Hapless Christian, how so, hapless?

Great Author:  That's my own sense of it, at least sometimes.  One cannot control his reaction to things. The "Christian" within, the innate sense of God inborn, knows sin and impropriety, debauchery and injustice.  Being holy, not so much through our own will, we react to things in certain ways.  And as we mature, we can control this less and less.  We become more aware.

So I found myself less and less able to stomach certain things, including my own behavior, though I tried to override my dissatisfaction through the drinking too much wine, escapist stuff, things like that.  A gut reaction against falseness.  Perhaps I felt I was living in such a blur of disappointment that I felt it in keeping to continually disappoint myself.

It's not a logic, not a list of commandments, albeit helpful as they are, that comes first, but a sense, probably unconscious a lot of the time, that feeling of being uncomfortable with things, the feeling of participating in a lie.

I had a kind of sadness about me, just sort of ingrained.  Somethings I could respond to happily, spiritual things, simple things, poems, books, nature, but maybe not so much with some social aspects of life, not that I ever wanted to be a hermit.  None of it was rational or thought out, just as if some kind of strange and mysterious inner morals were easily offended.  And I rebelled and re-acted, as young people do, as if to push matters, as if not handing a paper in on time in order to do a better job was of a high moral order, which I chuckle over now, somewhat ruefully.  Still a mystery why, or what a reaction to something can be.  I get embarrassed…
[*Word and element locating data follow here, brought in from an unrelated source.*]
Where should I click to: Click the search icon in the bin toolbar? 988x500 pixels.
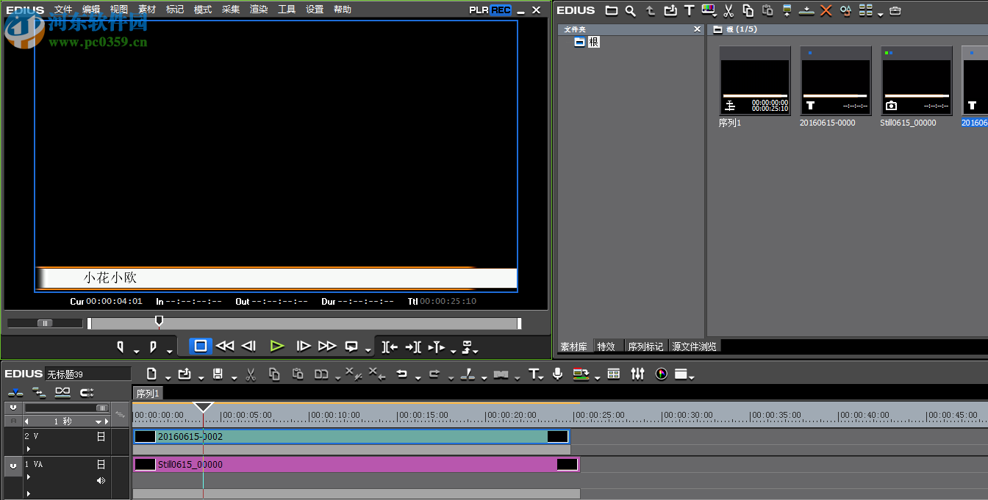point(631,10)
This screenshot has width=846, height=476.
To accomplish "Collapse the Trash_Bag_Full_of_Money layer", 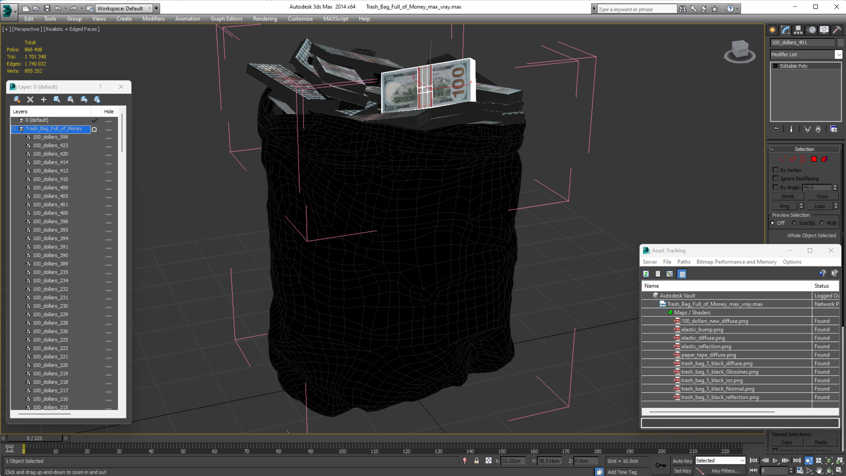I will [14, 129].
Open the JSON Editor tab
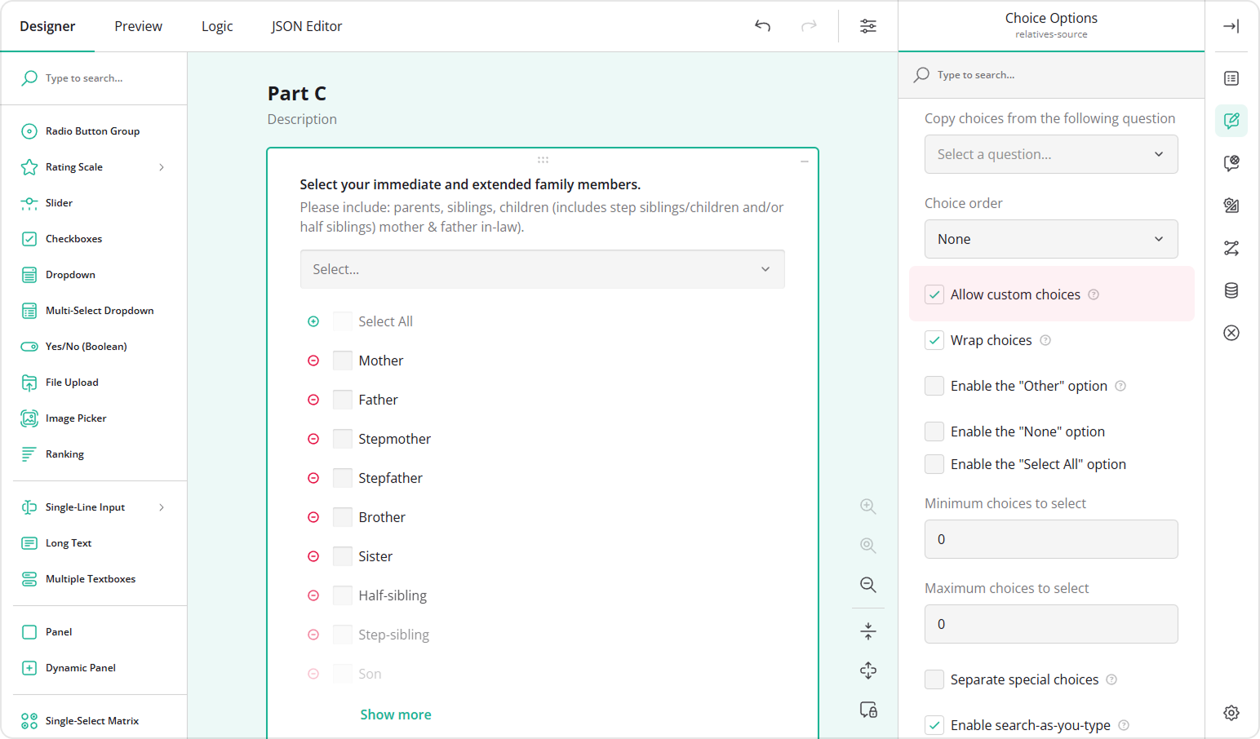The height and width of the screenshot is (739, 1260). [x=307, y=25]

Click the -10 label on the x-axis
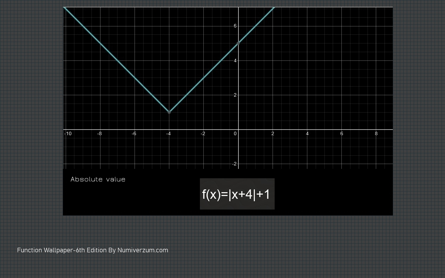tap(68, 134)
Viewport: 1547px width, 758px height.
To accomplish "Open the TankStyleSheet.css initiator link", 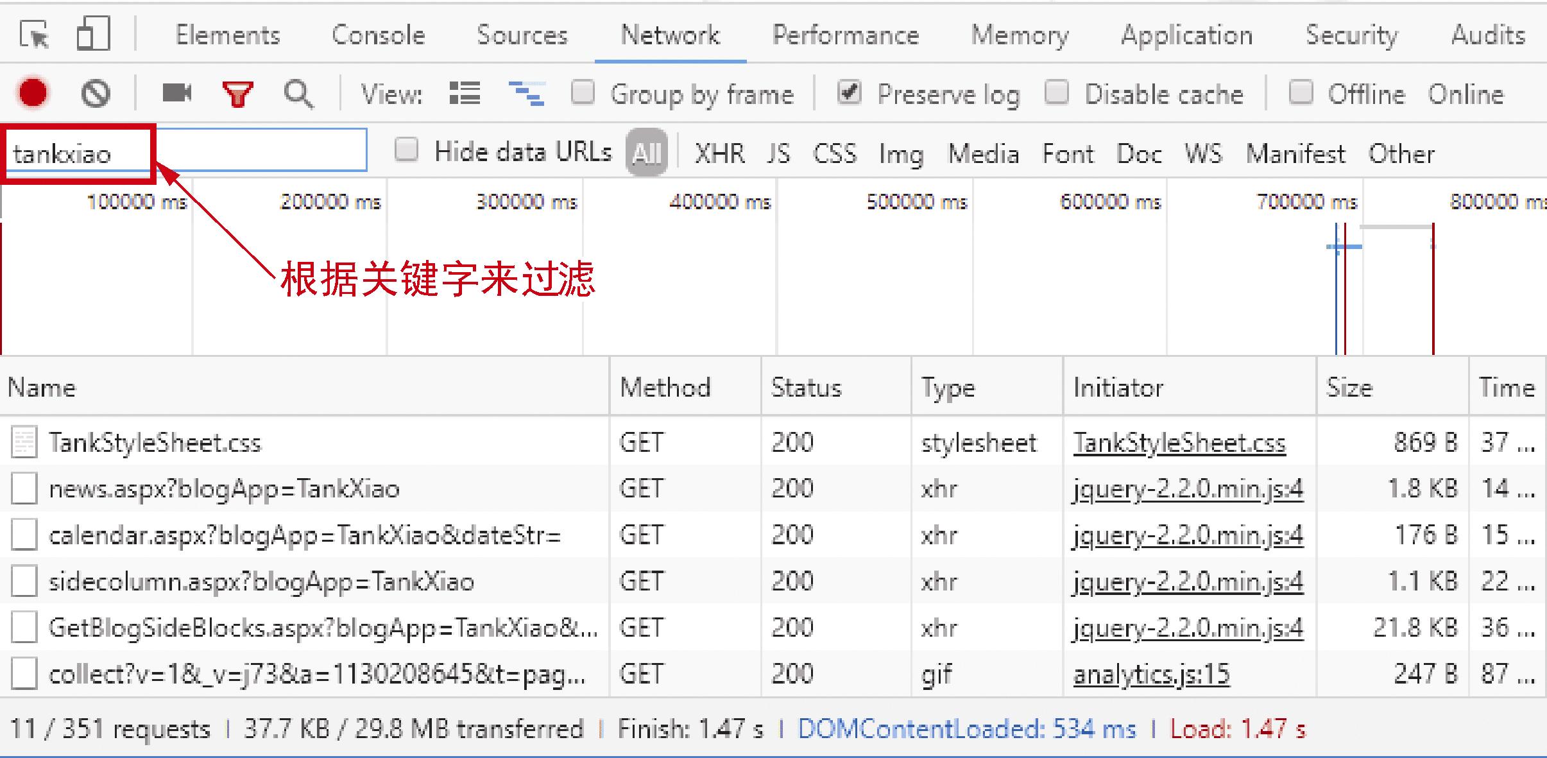I will coord(1179,442).
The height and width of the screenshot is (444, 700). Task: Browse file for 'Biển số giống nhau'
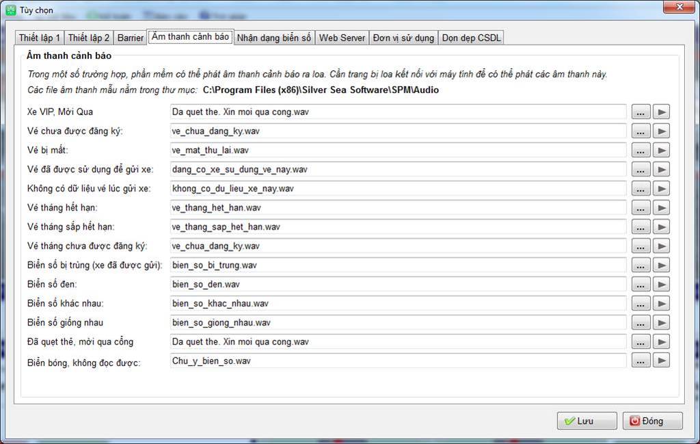point(641,322)
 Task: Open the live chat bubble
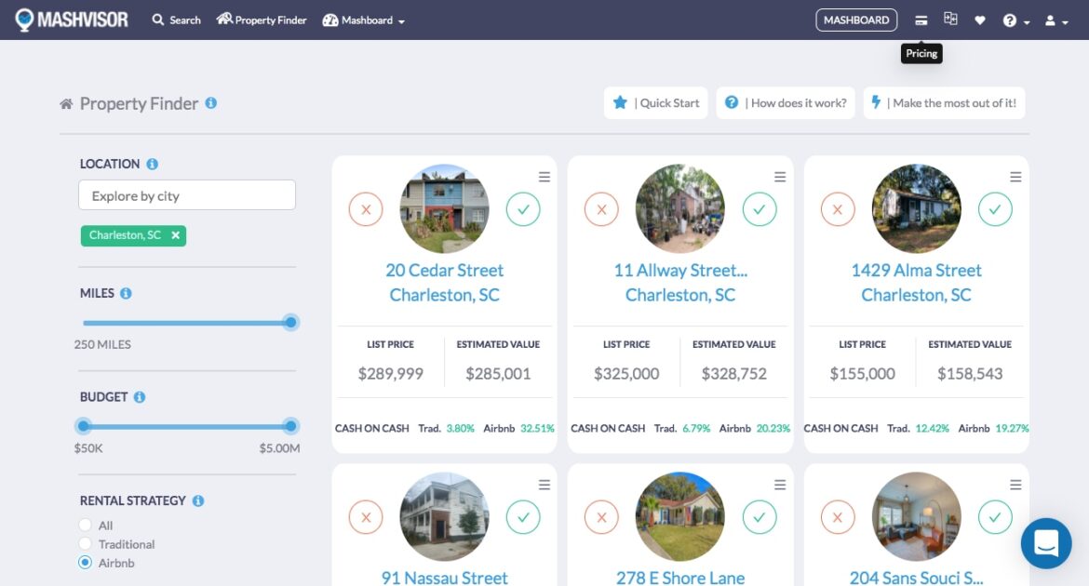point(1046,543)
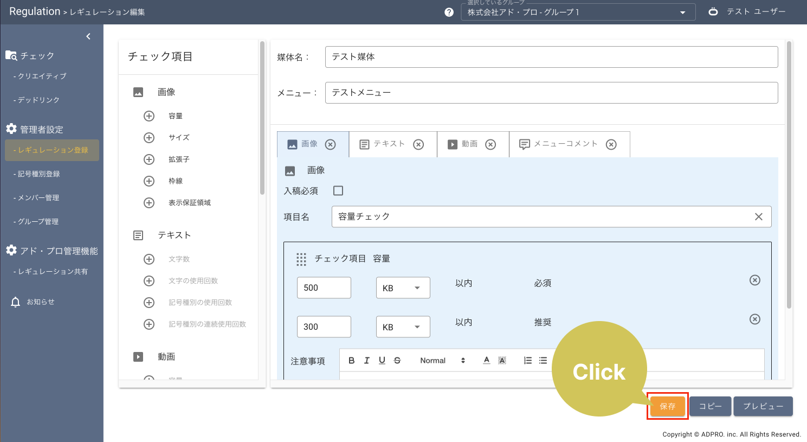807x442 pixels.
Task: Click the 媒体名 input field
Action: pyautogui.click(x=551, y=57)
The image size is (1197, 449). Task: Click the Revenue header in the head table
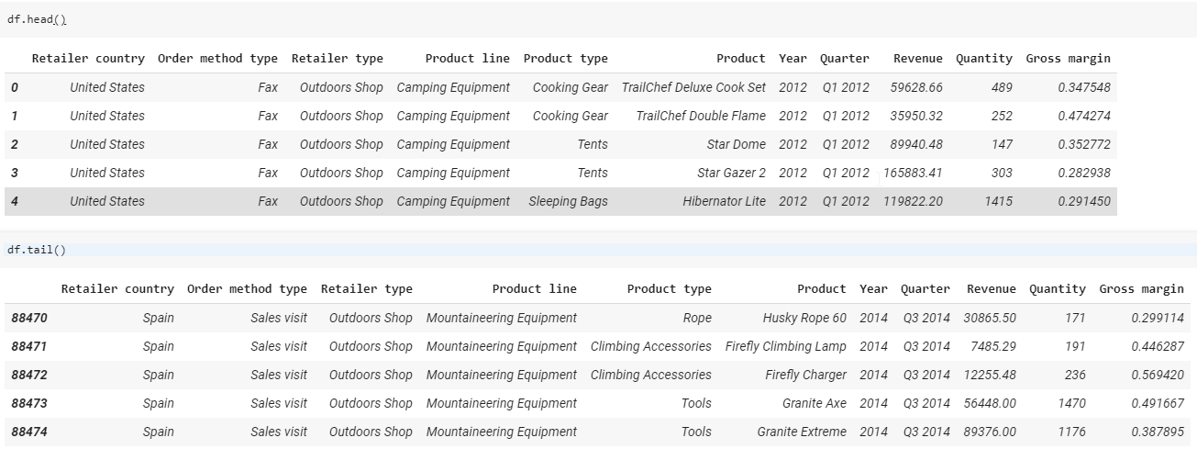917,58
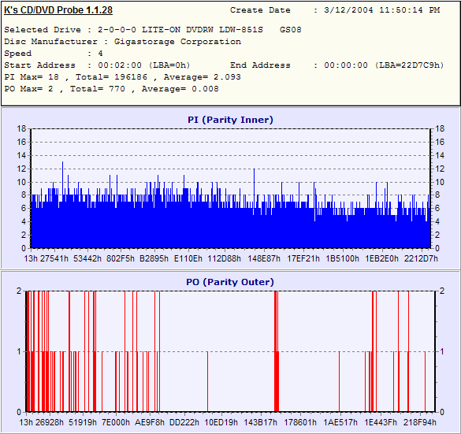Click the Create Date timestamp
Screen dimensions: 461x434
(x=382, y=10)
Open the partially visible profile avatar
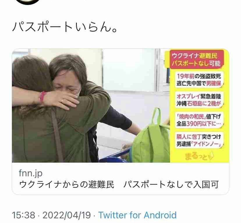The height and width of the screenshot is (223, 241). tap(28, 2)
But that's what you have, your gut reaction to things, complicated, seemingly hard to even remotely codify but in an ad hoc way, and that's probably my own laziness.  And I made a lot of mistakes.   Unaware of the strong Christ within, feeling a bit mystified, I tried to cope.  And then you do some counter-productive things, you know.  We fail Christ, like the disciples did, being of little faith at least some of the time.  As if the Gospels mimic or trace our own journeys and of how we have to listen deeply to hear the voice.  A road map, a prediction of our behavior...

Does there come a time when the body rejects, when the heart shifts focus, when we feel anguish at being no longer able to rationalize what we use to be able to, see the element of debauchery in our activities?  With sinful behavior then behind us, do we not fear, or at least wonder deeply, about the path before us;  do we not feel inadequate to change…

So, I say, yes, hapless, sad for my own failings, sad for my own sins.  Maybe that's the way forward.  That feeling of being like Jonah on the ship in the storm, knowing you've defied God's will…  You want to shake your head sometimes, at your self.

But as I say, or I should say, there is that Christian heart within us, and that is the good thing, something to listen to.

And I think it might just be psychological better for you to accept all the sins of yours that went with learning, to accept your flaws, to understand your shortcomings.  You'll be less inclined to think that you missed out on things, because maybe you didn't realize, or even deserve them at the time.  That softens the absences in your life, I suppose.